Gather every line in the records below that contains the string "angielski". Case counts.

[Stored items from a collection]
————————

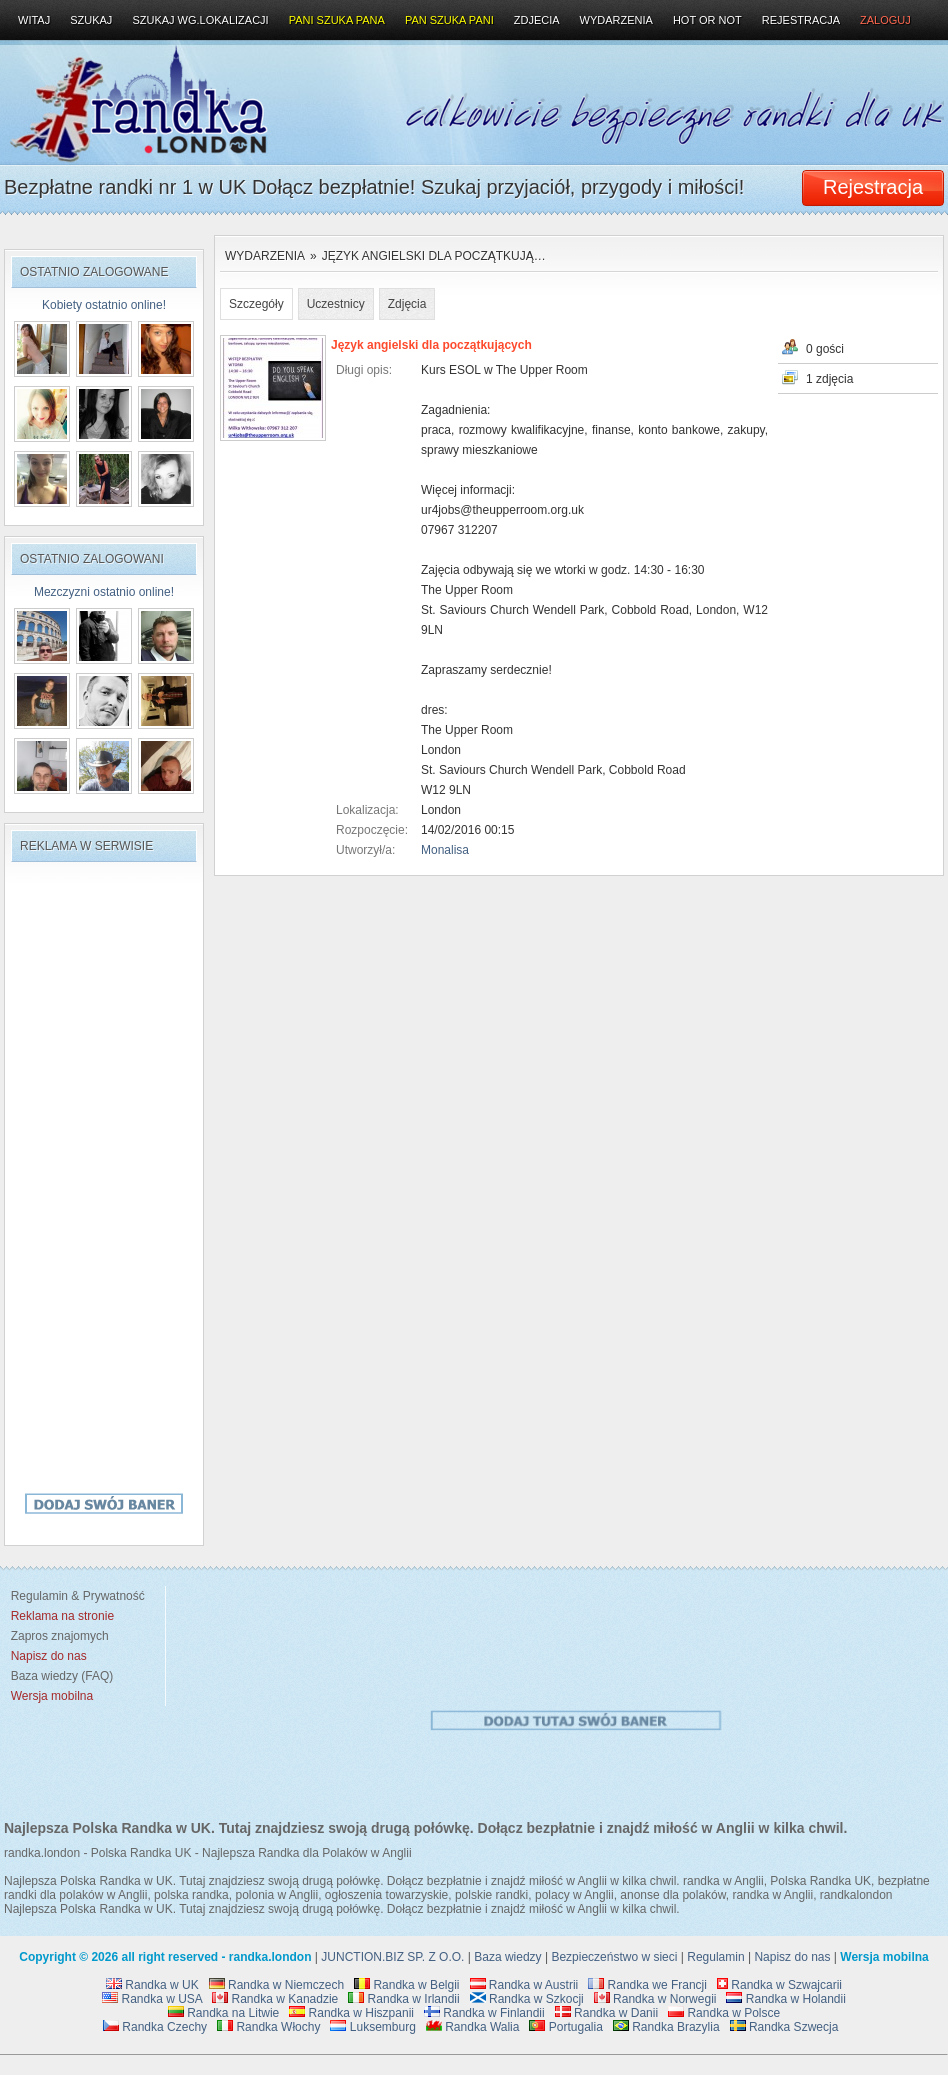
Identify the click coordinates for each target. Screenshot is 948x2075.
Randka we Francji (647, 1985)
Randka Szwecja (784, 2027)
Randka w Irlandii (403, 1999)
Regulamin (715, 1957)
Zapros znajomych (60, 1636)
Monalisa (445, 850)
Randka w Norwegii (655, 1999)
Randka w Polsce (724, 2013)
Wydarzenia (265, 256)
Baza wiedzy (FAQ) (58, 1676)
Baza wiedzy (507, 1957)
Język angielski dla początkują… (434, 256)
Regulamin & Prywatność (74, 1596)
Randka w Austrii (524, 1985)
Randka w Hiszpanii (351, 2013)
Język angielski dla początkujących (431, 345)
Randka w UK (152, 1985)
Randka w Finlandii (484, 2013)
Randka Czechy (155, 2027)
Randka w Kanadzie (275, 1999)
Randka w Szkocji (527, 1999)
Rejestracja (801, 20)
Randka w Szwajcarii (779, 1985)
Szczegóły (256, 304)
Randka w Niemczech (276, 1985)
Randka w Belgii (406, 1985)
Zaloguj (885, 20)
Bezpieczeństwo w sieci (614, 1957)
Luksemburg (372, 2027)
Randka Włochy (268, 2027)
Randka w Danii (606, 2013)
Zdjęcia (407, 304)
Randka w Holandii (785, 1999)
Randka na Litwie (223, 2013)
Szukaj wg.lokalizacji (200, 20)
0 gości (825, 349)
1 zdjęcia (829, 379)
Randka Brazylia (666, 2027)
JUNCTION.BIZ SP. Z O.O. (392, 1957)
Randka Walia (473, 2027)
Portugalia (565, 2027)
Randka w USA (152, 1999)
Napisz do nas (792, 1957)
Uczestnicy (336, 304)
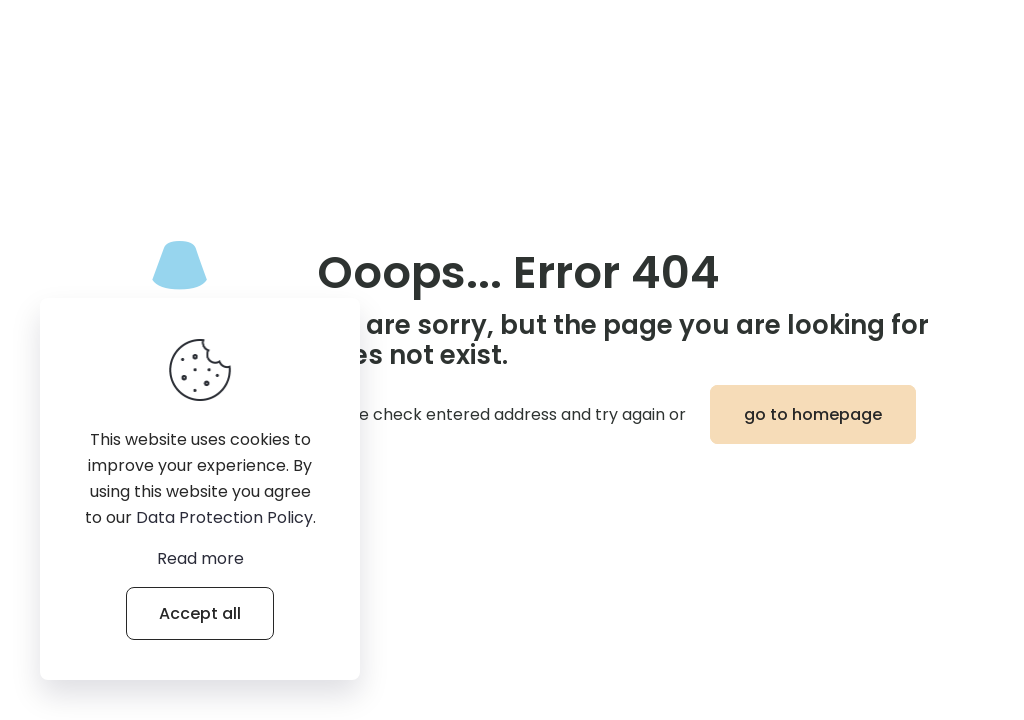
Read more (200, 558)
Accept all (200, 613)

————————

**Response below**
Język angielski dla początkują… (434, 256)
Język angielski dla początkujących (431, 345)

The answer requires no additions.